(DATA SUPPLIED begins)
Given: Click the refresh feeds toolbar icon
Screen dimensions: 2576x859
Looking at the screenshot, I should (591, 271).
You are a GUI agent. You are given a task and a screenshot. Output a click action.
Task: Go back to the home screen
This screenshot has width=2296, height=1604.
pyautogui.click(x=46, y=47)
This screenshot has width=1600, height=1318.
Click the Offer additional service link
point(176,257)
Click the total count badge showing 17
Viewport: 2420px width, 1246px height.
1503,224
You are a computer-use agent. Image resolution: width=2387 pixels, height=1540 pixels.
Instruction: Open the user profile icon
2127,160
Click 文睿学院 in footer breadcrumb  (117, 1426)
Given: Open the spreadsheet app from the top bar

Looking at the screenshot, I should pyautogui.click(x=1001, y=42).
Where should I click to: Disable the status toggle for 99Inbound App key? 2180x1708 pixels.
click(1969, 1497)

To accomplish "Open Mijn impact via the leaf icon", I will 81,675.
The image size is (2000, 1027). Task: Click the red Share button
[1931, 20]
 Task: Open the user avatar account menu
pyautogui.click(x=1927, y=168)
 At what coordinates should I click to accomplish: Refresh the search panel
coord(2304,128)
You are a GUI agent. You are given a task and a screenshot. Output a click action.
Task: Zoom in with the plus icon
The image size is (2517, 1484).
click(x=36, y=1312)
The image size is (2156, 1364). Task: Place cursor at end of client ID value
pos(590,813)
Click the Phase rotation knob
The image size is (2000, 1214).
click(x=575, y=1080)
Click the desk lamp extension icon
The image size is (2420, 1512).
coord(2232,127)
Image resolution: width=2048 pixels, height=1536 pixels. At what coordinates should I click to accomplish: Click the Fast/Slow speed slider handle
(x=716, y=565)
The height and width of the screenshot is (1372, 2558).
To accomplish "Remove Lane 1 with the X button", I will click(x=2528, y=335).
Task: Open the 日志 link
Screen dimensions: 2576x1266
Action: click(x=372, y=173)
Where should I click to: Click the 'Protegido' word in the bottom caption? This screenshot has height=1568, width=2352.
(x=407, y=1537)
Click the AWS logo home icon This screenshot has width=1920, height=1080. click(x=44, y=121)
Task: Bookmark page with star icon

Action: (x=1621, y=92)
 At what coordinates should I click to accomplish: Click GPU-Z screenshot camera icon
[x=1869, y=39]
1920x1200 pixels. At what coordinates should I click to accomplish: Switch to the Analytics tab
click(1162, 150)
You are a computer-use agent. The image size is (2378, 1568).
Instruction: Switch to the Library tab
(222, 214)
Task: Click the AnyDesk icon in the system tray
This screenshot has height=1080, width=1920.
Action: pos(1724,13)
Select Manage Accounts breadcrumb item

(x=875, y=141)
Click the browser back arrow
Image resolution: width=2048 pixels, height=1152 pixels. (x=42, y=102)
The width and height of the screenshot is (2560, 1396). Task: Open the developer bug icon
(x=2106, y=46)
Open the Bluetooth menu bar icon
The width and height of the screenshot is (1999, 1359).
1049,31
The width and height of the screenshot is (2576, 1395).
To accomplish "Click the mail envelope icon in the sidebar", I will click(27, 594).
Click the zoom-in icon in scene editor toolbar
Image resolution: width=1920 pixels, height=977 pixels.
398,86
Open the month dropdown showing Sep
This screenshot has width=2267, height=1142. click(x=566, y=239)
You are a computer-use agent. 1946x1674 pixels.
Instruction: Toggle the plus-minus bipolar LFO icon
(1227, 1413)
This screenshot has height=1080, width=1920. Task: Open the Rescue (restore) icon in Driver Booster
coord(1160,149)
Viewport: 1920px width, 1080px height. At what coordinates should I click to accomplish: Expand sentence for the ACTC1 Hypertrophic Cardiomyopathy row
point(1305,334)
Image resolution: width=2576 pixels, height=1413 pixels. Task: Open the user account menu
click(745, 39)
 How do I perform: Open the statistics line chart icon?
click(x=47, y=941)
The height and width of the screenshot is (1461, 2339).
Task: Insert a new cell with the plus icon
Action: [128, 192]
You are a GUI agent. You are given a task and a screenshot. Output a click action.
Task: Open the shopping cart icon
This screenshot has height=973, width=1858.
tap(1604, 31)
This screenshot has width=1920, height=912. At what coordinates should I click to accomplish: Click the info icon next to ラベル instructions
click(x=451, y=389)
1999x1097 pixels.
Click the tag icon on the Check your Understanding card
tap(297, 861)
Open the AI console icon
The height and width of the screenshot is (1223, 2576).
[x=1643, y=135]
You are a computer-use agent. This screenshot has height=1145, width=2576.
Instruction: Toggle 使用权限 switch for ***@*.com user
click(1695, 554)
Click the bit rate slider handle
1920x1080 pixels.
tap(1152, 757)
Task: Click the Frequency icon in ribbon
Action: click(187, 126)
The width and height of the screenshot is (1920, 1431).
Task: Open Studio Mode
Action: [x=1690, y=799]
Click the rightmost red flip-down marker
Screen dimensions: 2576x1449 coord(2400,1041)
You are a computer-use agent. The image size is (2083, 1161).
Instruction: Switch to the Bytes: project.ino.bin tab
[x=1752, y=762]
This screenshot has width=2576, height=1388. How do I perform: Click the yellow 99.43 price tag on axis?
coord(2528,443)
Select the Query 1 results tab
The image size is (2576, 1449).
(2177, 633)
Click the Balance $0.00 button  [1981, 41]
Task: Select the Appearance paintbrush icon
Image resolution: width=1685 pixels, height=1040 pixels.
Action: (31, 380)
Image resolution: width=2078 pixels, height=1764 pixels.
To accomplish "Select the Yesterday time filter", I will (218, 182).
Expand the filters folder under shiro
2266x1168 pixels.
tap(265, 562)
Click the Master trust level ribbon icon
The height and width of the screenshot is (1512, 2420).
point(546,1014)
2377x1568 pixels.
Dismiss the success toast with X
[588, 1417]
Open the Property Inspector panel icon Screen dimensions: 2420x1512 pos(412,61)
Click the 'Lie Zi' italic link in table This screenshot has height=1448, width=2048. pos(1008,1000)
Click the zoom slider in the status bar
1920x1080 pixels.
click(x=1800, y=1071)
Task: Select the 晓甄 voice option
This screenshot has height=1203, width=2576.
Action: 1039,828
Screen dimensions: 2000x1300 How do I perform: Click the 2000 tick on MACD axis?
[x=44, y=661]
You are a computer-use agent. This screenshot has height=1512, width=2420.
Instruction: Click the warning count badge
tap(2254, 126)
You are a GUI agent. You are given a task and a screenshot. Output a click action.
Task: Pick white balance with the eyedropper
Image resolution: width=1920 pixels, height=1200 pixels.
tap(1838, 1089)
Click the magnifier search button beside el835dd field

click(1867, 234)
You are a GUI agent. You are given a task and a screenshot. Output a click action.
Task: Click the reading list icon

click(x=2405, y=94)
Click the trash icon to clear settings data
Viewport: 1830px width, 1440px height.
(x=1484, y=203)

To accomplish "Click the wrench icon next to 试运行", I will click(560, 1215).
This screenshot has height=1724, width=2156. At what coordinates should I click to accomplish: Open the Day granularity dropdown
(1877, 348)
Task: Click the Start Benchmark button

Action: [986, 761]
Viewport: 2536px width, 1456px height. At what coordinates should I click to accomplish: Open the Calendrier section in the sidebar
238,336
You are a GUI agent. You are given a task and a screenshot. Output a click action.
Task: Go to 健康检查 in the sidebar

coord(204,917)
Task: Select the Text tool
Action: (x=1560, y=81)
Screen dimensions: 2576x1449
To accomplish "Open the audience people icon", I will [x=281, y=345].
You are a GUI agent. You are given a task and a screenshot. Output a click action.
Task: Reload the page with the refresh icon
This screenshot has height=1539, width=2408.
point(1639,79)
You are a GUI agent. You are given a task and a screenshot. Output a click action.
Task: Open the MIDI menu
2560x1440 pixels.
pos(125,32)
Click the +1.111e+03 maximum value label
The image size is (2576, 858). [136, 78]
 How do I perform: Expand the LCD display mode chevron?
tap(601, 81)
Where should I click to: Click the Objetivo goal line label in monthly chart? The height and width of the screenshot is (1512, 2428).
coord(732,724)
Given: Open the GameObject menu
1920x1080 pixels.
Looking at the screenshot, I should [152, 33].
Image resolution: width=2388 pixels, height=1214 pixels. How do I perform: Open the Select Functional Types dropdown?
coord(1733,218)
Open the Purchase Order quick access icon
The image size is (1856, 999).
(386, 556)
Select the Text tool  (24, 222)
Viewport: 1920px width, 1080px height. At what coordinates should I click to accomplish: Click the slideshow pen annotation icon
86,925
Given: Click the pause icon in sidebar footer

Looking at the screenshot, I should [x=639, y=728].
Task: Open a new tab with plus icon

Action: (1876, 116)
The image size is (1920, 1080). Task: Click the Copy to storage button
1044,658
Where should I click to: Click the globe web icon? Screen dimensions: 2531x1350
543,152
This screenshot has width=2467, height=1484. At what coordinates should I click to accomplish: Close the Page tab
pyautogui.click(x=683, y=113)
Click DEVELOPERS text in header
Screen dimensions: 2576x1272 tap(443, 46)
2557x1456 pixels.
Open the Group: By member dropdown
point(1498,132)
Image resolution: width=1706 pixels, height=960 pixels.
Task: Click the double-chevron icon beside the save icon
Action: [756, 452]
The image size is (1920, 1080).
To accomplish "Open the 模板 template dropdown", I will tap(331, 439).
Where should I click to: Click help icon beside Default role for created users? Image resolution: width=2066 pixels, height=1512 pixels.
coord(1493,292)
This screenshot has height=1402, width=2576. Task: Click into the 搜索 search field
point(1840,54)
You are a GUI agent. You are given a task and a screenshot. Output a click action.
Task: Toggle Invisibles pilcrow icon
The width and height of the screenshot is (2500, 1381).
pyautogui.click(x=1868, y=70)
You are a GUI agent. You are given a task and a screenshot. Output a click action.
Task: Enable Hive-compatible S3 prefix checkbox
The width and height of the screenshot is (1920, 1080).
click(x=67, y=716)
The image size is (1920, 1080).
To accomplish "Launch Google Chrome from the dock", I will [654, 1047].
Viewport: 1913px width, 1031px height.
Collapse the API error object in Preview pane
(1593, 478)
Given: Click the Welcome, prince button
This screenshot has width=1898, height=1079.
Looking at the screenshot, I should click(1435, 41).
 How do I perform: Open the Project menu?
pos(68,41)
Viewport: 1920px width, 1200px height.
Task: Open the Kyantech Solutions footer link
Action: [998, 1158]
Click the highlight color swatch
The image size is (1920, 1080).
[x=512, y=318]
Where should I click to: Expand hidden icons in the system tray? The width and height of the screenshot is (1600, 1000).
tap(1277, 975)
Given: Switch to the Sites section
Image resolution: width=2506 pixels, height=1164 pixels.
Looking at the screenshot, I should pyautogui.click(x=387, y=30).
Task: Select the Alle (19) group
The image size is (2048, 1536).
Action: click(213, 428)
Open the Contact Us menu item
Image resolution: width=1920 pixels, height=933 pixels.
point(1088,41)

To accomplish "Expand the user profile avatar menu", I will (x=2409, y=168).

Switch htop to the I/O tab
(DATA SUPPLIED ends)
◆ TASK INSTRUCTIONS
You are asked to reproduce word for word the line containing "Open the Contact Us menu item" and every subsequent line through the end of the entries.

◆ ANSWER TO THIS EXERCISE
Open the Contact Us menu item
Image resolution: width=1920 pixels, height=933 pixels.
point(1088,41)

To accomplish "Expand the user profile avatar menu", I will (x=2409, y=168).

Switch htop to the I/O tab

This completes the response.